With the 2019 Undergraduate Student Government elections behind us, I found myself wondering why the topic of controversial, often unabashedly racist, sexist speakers coming to the University has been so consistently salient. There’s little debate to be had: We, the student body, have no obligation to pay for or give any speaker a platform on our campus — especially when many of us, as women, students of color and members of the LGBTQ community, are directly marginalized by the rhetoric of some proposed speakers.
But, however simple this discussion should be, it remains overly complicated by the self-victimization of many conservative students and the mainstream media that enables them. Today’s free speech debate centers around the college campus as a mythic, liberal echo chamber; this is, of course, a contrived conservative fantasy that almost any female, LGBTQ or minority college student could quite easily tell you does not exist. The myth functions under the pretense that the First Amendment guarantees the right to resources and a platform, and, further, the right to resources and a platform to spew bigotry, when all it guarantees is freedom from censorship by the state.
The current framing of the campus free speech debate marginalizes vastly more important issues of campus speech. Chief among them are the persistent, targeted harassment of many students on the basis of race, gender identity, orientation and religion that remains rampant on and off college campuses. In nine U.S. metropolitan areas — including the USC area — hate crimes targeting immigrants, people of color and Muslim populations rose by almost 25 percent between 2015 and 2016 alone, according to research published by the Center for the Study of Hate and Extremism.

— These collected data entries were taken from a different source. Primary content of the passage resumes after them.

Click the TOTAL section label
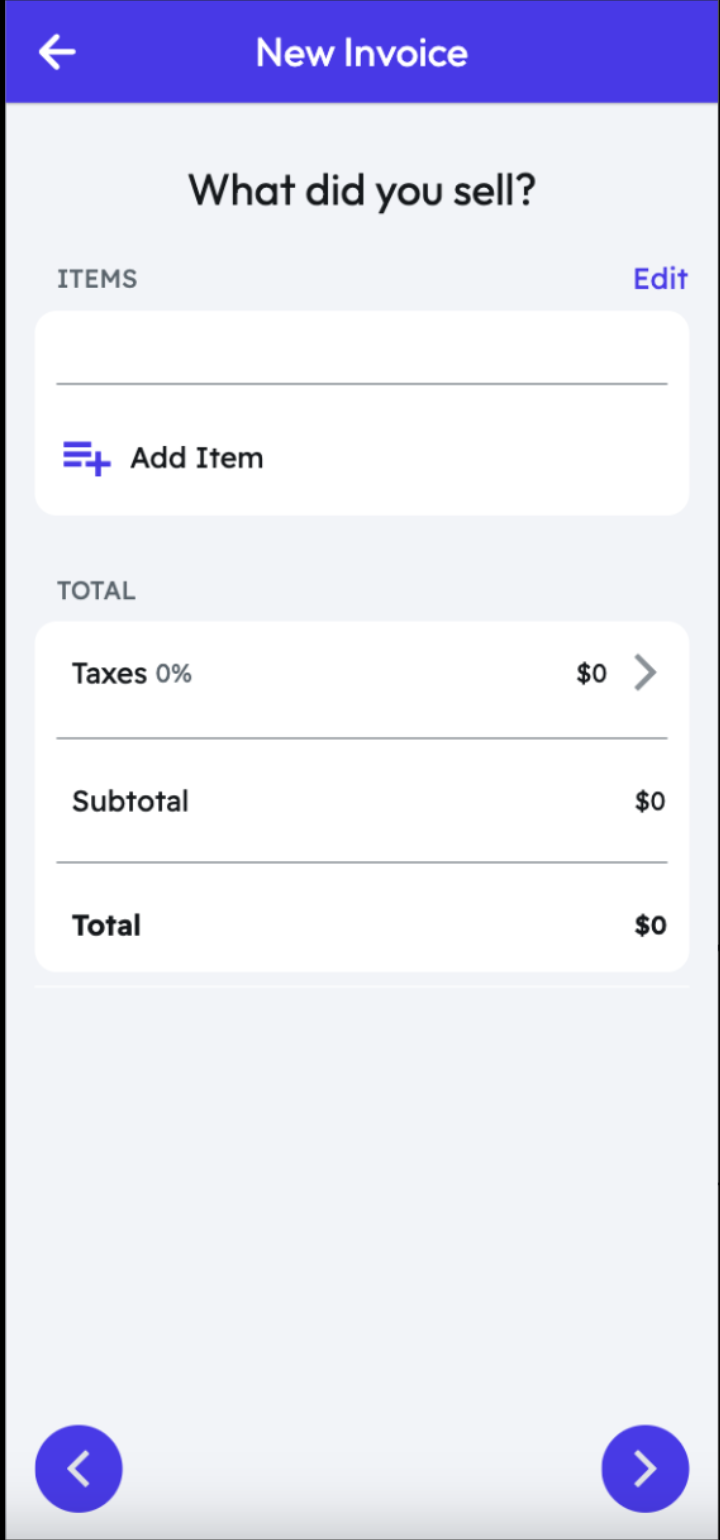The image size is (720, 1540). (x=96, y=590)
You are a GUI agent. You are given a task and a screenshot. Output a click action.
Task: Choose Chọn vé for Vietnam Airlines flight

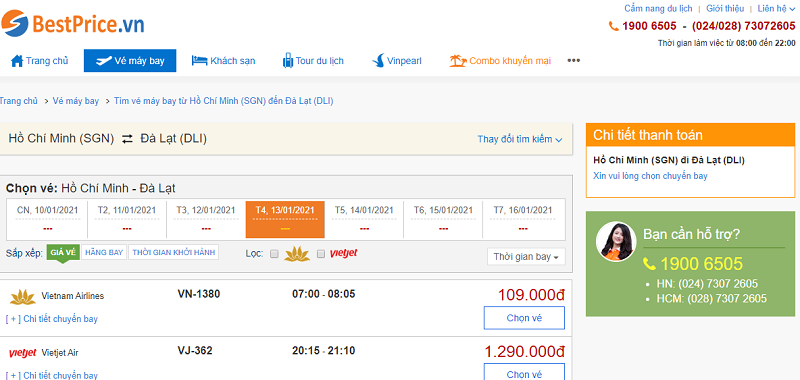click(524, 318)
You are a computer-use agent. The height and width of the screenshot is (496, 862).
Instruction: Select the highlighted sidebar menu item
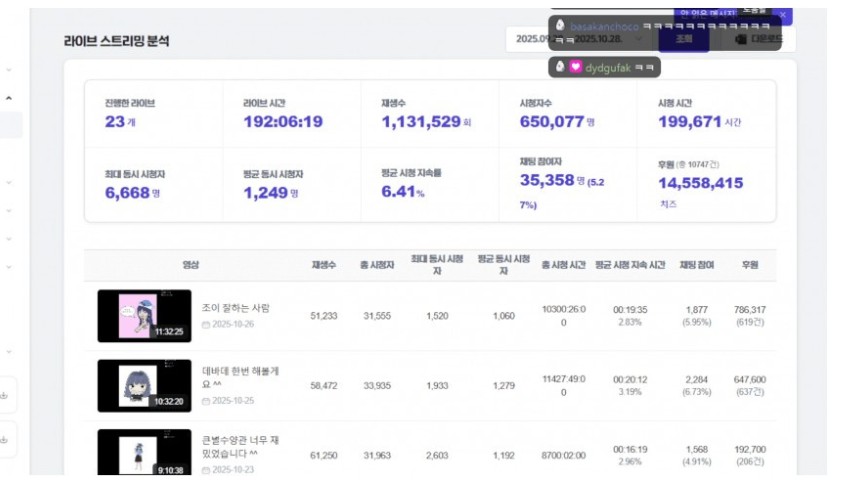(x=11, y=125)
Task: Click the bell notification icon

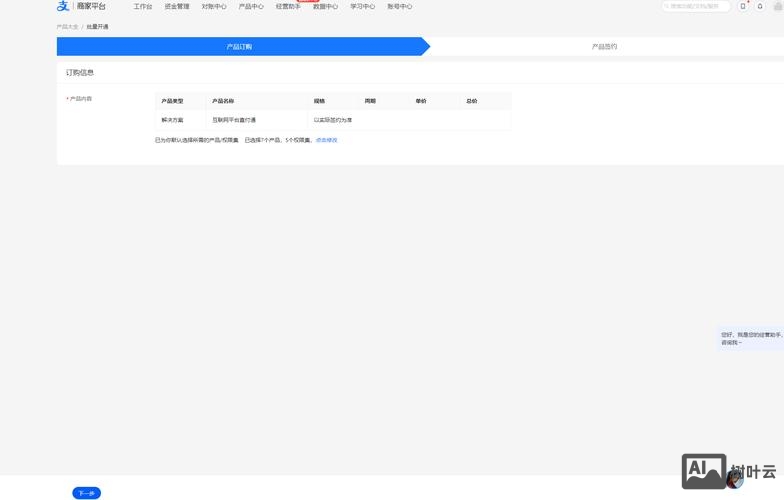Action: coord(760,6)
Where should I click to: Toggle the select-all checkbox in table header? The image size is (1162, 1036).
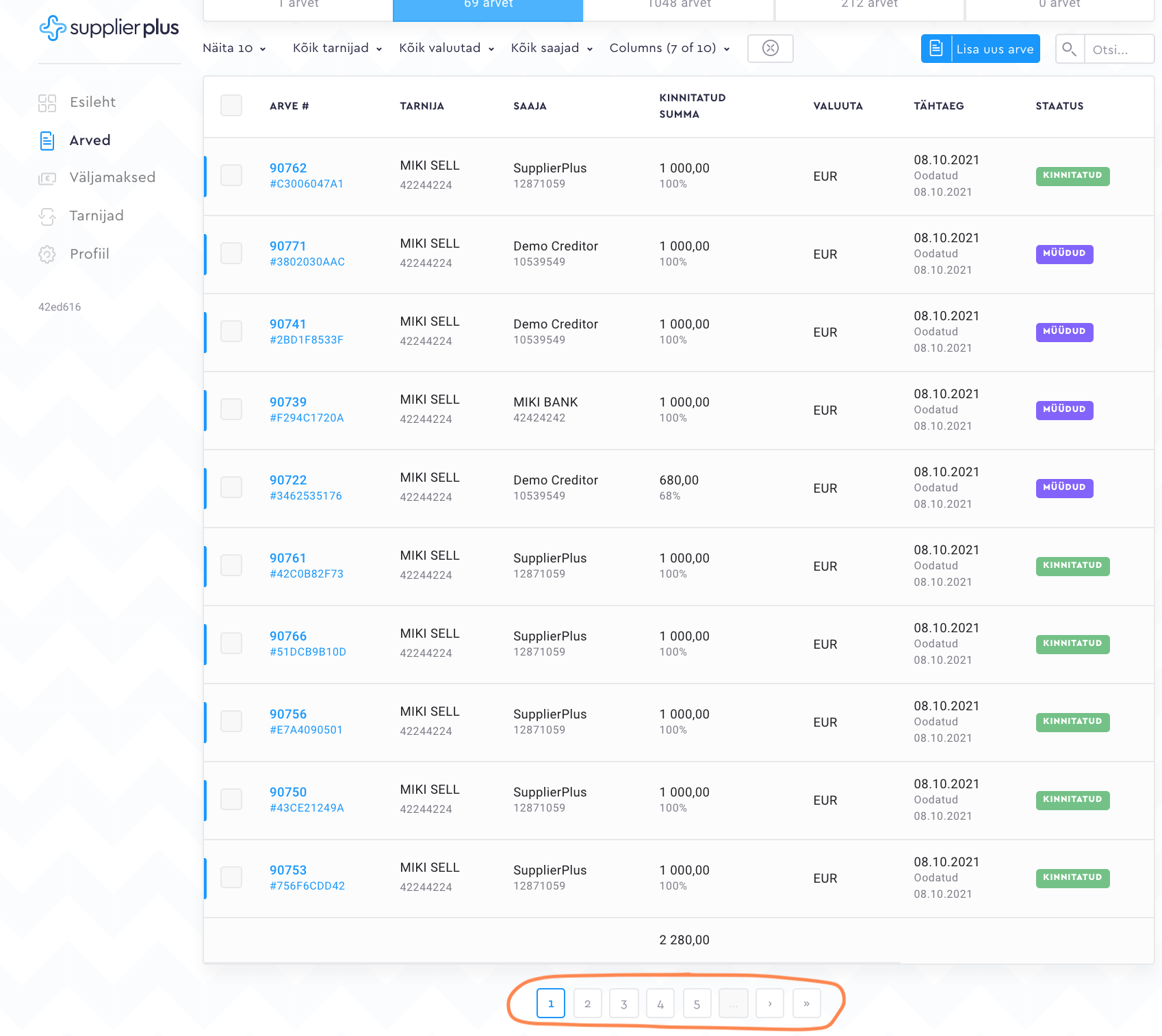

These acts of hatred expose power dynamics inherent to conservatives’ beloved “marketplace of ideas,” where all ideas, from revolutionary eco-socialist, feminist liberation to pro-ethnic cleansing theory, can supposedly compete at an equal level. But in a patriarchal landscape where credibility is monopolized by white men who maintain a dominant grip on platforms, resources and social capital as birthright, this idealized marketplace simply does not exist.
Let me be clear: There is no “equal footing” in a marketplace of ideas that creates any space for violent, bigoted ideologies. When women are directly targeted by crude theories about whether rape is real, or eugenists defend white supremacy, it’s simply impossible to expect us to to speak up and share our ideas publicly — at least not with the same feelings of safety and detachment as white males.
Let’s also be clear about the modern role of the internet and social media in today’s dialogue around free speech: This is now where the bulk of speech happens. Half of all girls in the United Kingdom report experiencing harassment on the internet, according to a 2017 survey by the children’s charity Plan International UK. In 2013, the International Women’s Media Foundation reported 46 percent of women journalists have reported that they have experienced sexual harassment, including rape and death threats, merely for doing their job.
Unequal access to the internet due to targeted, identity-based harassment is not accidental. It’s a direct reproduction of the real life white, cisgender-heterosexual patriarchy, as well as notions of whose voice and existence carry value and whose do not.
We, as students, are forced to pour endless emotional labor into ignorant debates about whether racist, sexist white men are oppressed when denied guaranteed platforms on college campuses. This is energy and emotional labor we could, and absolutely should, invest into keeping marginalized people safe from harassment and violence and use to uplift their voices. It’s incumbent on all of us to demand discussions about student government and campus life that have real impact on our lives, rather than fictitious, conservative fantasy.
Kylie Cheung is a junior writing about feminism and women’s rights. Her column, “You Do Uterus” runs every other Thursday.